Search ForexCrunch
  • Unemployment rate in Mexico ticks up to 3.7% in July.
  • Risk-off flows weigh on EM currencies on Tuesday.
  • US Dollar Index stays calm near 98 handle.

The USD/MXN pair rose to its highest level since December at 20.0850 on Tuesday as the Mexican peso struggled to find demand amid  disappointing macroeconomic data releases and the risk-off atmosphere. Although the pair eased from its highs in the last couple of hours, it remains on track to close the day above the critical 20 handle.

Earlier today, the data published by the national statistics agency showed that the jobless rate in Mexico in July ticked up to 3.7% from 3.6% and the country posted a trade deficit of $1.117 billion in the same period to miss the market expectation for a surplus of $0.406 billion.

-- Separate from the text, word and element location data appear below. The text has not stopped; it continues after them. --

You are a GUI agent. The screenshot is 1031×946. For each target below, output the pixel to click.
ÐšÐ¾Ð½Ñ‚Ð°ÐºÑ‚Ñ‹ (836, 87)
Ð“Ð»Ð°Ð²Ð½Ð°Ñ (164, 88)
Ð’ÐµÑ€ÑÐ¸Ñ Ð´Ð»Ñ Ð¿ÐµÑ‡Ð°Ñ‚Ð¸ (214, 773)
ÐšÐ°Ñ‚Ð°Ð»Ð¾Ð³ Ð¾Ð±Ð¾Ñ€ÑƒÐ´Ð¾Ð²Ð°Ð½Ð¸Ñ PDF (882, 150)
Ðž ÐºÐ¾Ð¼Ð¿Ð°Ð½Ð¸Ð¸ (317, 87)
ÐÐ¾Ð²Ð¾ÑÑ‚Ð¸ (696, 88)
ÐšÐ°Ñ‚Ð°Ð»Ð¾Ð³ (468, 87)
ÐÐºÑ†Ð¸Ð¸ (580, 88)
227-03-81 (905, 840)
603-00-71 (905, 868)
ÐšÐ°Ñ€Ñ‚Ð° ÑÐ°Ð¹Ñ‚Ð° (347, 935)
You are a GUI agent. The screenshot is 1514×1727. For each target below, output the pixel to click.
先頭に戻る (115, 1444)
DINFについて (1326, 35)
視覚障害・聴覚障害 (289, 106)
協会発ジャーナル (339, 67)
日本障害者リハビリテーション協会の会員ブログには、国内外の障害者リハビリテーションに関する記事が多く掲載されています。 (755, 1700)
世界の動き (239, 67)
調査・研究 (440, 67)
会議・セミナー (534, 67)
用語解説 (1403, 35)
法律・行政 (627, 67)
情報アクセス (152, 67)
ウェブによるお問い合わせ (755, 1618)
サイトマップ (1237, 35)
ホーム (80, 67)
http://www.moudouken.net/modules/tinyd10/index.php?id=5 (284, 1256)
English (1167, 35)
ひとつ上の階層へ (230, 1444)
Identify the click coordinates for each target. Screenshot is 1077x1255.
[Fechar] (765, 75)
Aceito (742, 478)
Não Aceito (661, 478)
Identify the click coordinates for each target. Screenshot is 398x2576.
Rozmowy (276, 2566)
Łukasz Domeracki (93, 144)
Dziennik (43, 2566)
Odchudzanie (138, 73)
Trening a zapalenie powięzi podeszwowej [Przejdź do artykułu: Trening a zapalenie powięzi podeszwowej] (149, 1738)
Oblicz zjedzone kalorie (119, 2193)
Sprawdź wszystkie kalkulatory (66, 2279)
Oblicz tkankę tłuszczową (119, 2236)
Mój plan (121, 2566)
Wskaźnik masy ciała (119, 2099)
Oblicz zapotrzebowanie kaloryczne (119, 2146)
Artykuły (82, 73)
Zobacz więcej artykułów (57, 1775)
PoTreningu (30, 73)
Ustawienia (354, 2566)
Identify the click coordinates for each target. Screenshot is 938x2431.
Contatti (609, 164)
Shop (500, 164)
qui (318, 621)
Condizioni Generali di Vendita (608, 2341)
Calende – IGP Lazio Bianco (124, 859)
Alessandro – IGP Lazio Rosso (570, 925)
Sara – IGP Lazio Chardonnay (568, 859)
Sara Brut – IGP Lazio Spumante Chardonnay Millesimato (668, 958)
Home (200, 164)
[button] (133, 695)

In addition to the uninspiring data, the sharp drop witnessed in the US Treasury bond yields today forced investors to stay away from risk-sensitive emerging market currencies such as the MXN.  

For the first time in 12 years, the 30-year US Treasury bond yield fell below the yield on the 3-month Treasury bill and revived fears over an upcoming recession.  

USD capitalizes on strong confidence data

On the other hand, the US Dollar Index stayed relatively resilient despite falling T-bond yield and remains on track to close the day near the 98 handle. Today’s data from the US showed that the trade dispute with China is having little impact on the consumer sentiment with the Conference Board’s Consumer Confidence Index surpassing the market expectation with 135.9 in August. Additionally,  the Present Situation Index jumped to 177.2 from 170.9 in the same period, further weighing on expectations of the Fed opting out for a large rate cut in September and helped the Greenback stay strong against its peers.